When all our causes become so singularly money-focused, they devolve, in a sense, into being inherently classist. Furthermore, they become stuck on the same greedy modes of thinking that we associate with capitalists. A rich man can donate a thousand times what I can without batting an eye–thus, he is the more ideal target for the money-focused organization.
This skews heavily the target demographic for any fundraising nonprofit. Furthermore, this makes the nature of cause-building undemocratic. It places an organization like Greenpeace or PETA in the same capitalistic confines that a public company like Google is in.
What do I mean by that? Google would probably like to adhere to its company motto, “Don’t Be Evil,” but that isn’t really its focus. Its focus is to make money, like every corporation, like Blackwater and Coca Cola and Goldman Sachs; there is no functional difference. Make money. Make more money this quarter than last. That’s it. And if doing non-evil is included in the process, it’s just an added benefit for Google.
In the same sense, Greenpeace has devolved into a pseudo-corporation, a metaphysical money-eating monster with a tiny mouth and unending appetite (to borrow Derrick Jensen’s physical allegory for corporations being the manifestation of “hungry ghosts”). Despite any morals that Greenpeace may purportedly have, it follows nearly the same cyclical model as a corporation–money must flow in. Always more. The only difference is that what flows out is marginally less awful.
I intend to tell the next canvasser who approaches me for donations my feelings about classism and fundraising. I don’t believe in the tyranny of money as a model and I don’t think it is necessary, as I’ve made abundantly clear in previous posts.
The next revolution will be built with hands, not dollars.

Greenpeace has been around for decades, and aside from the high profile sinking of the [i]Rainbow Warrior[/i], I’m not exactly clear on what they’ve accomplished. The “hungry ghosts” are as rapacious as ever in spite of all the banner drops.

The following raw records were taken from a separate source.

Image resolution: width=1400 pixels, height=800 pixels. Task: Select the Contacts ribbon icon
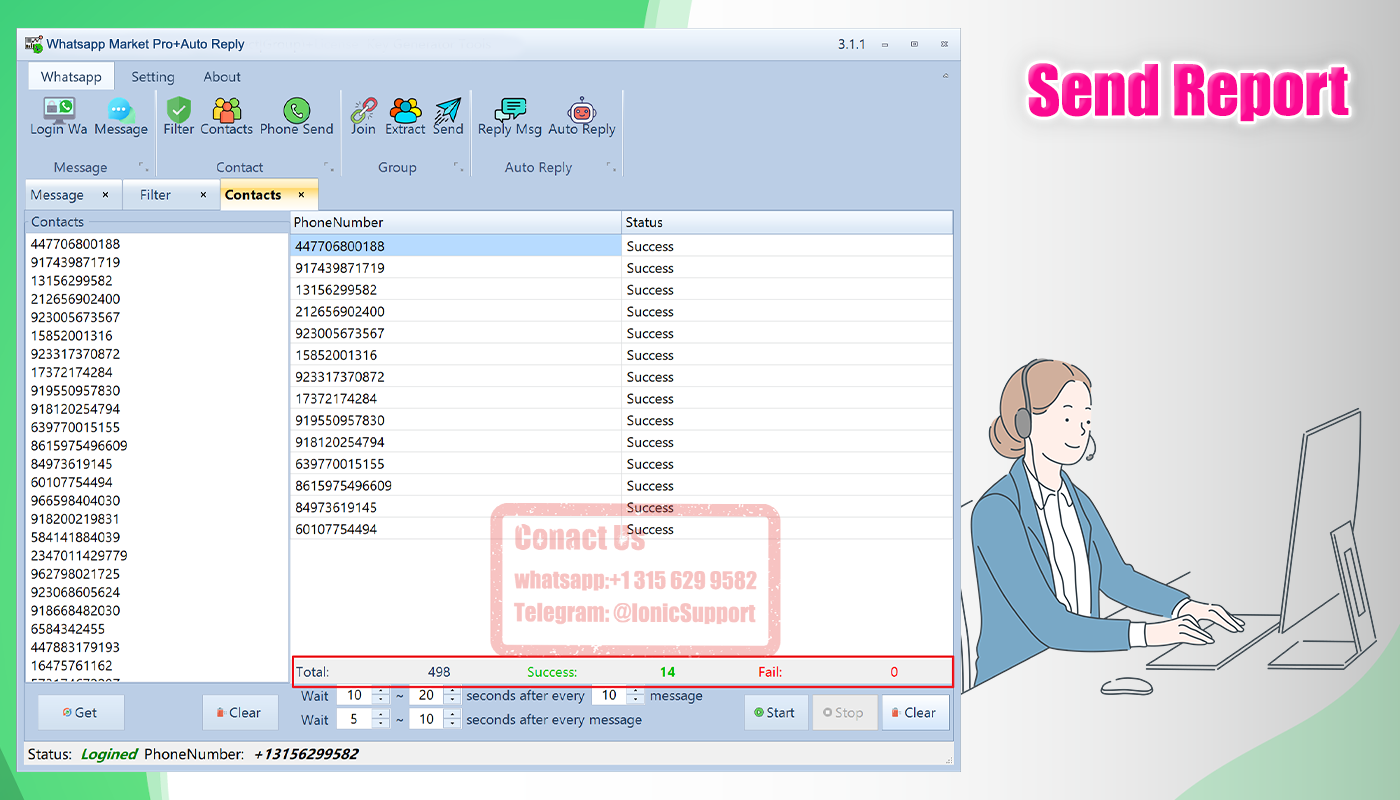tap(227, 117)
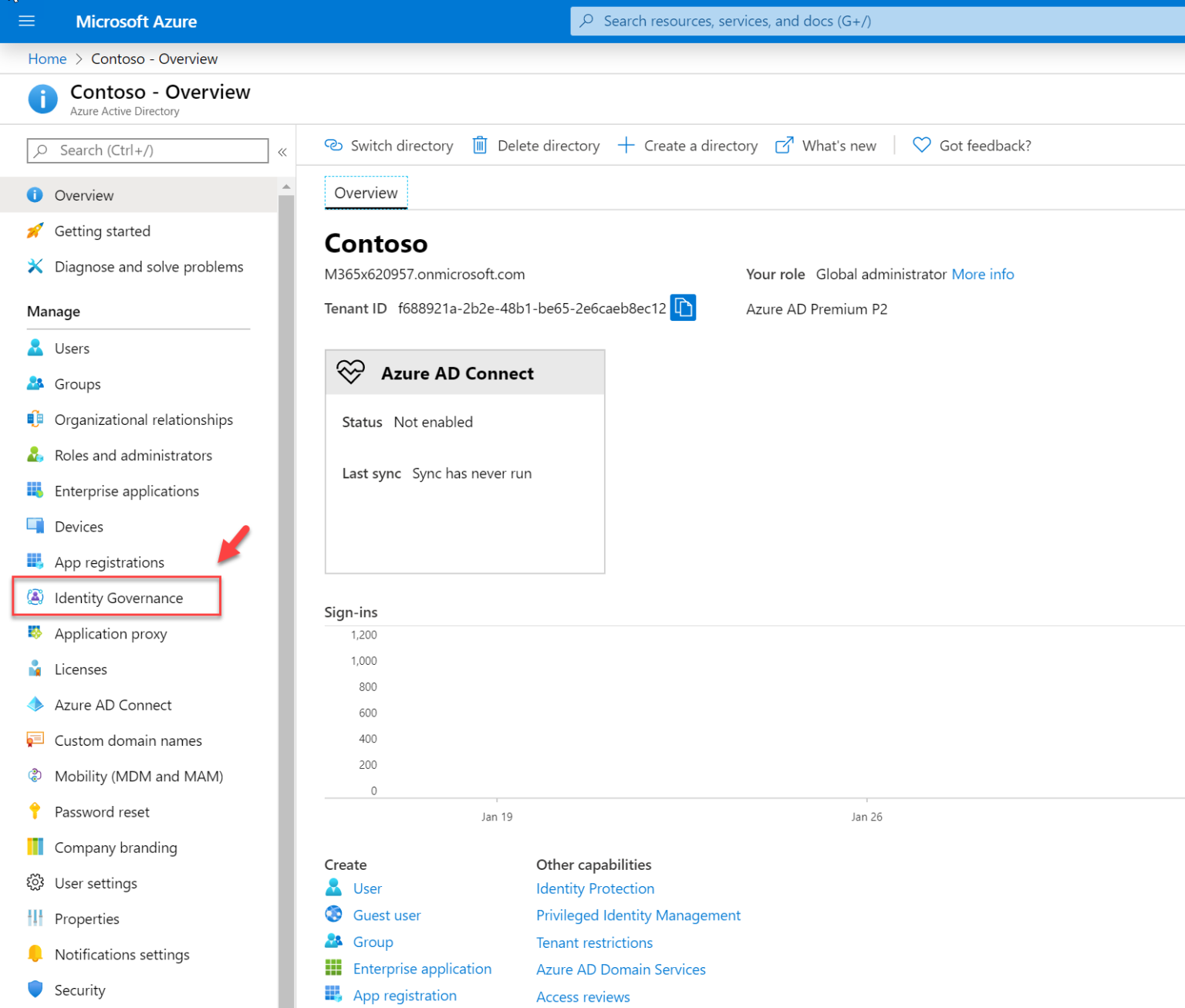This screenshot has width=1185, height=1008.
Task: Click the Delete directory trash icon
Action: tap(480, 145)
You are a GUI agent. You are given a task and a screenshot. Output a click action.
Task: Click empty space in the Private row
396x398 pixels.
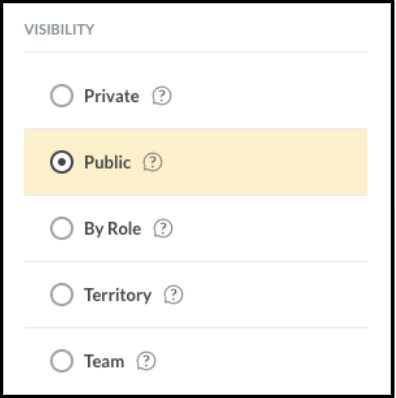[267, 96]
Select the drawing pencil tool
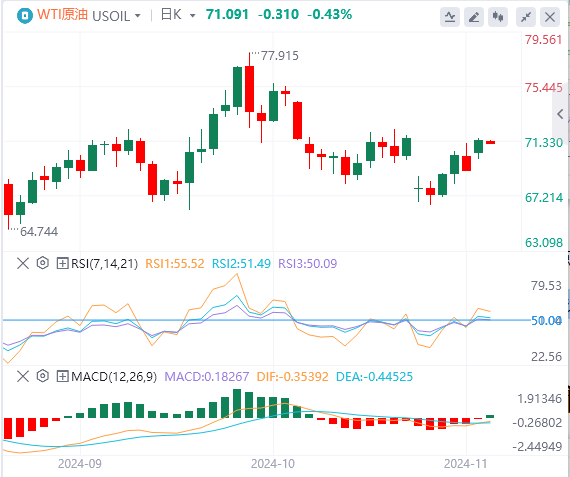The height and width of the screenshot is (477, 570). 474,17
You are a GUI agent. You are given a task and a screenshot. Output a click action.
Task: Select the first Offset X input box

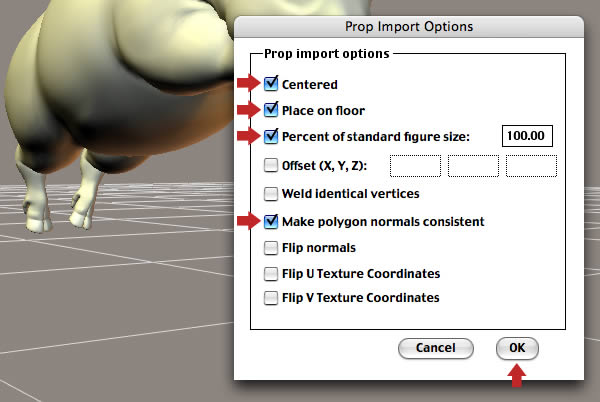[x=416, y=166]
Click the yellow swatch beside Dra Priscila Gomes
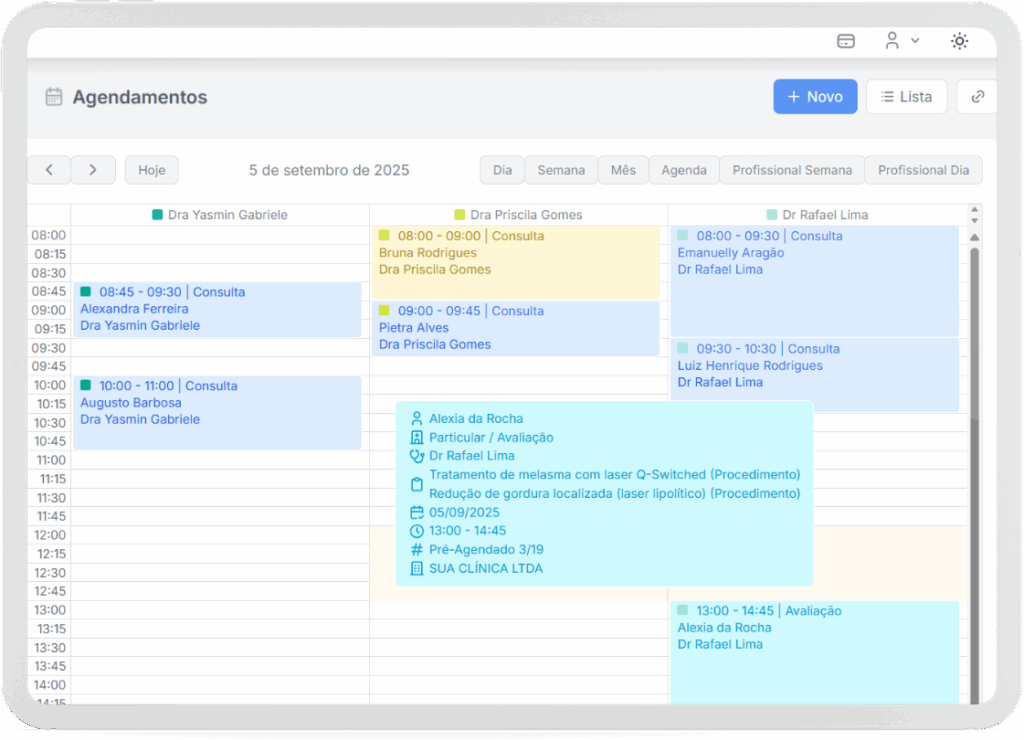This screenshot has width=1024, height=740. point(460,215)
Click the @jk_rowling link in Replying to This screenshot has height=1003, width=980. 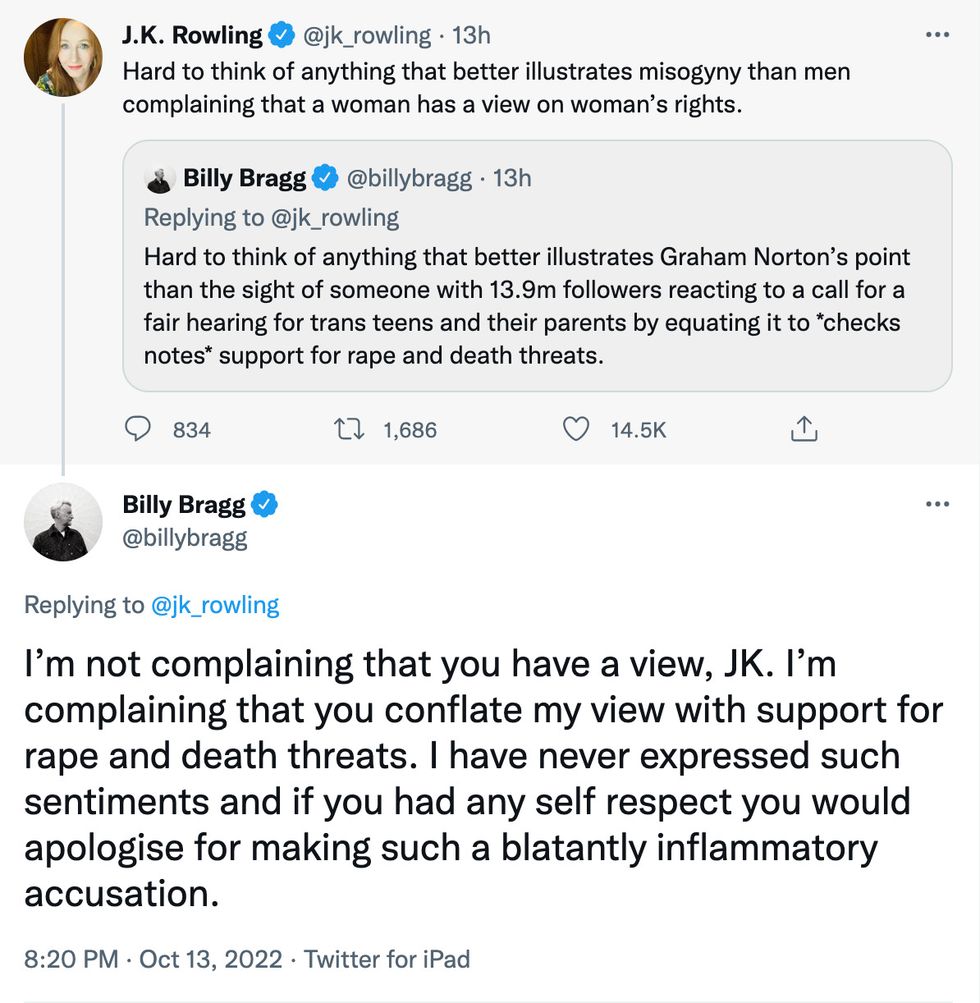pos(214,604)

The idea that by throwing money at some organization we can somehow build a revolution strikes me as an inherently yuppie idea. For one thing, yuppies can afford to do this on a regular basis, and for another it seems to fit with the general yuppie idea of sitting on one’s ass and avoiding any real work while nevertheless supporting the social-justice movement of the week in a trendy, fashionable manner.
Kaosu
December 25, 2009 at 12:37 am
Hear hear, Kaosu. There’s been a disturbing trend of yuppie ideas in the nonprofit world these days–while the nonprofit sector is growing, they’re also in need of funding to pay the salaries of their employees (many of whom are yuppies themselves). That money, of course, comes from other yuppies who donate so that they don’t have to do real work, as you said. Kind of like driving a Prius and believing you’re starting the next revolution, really.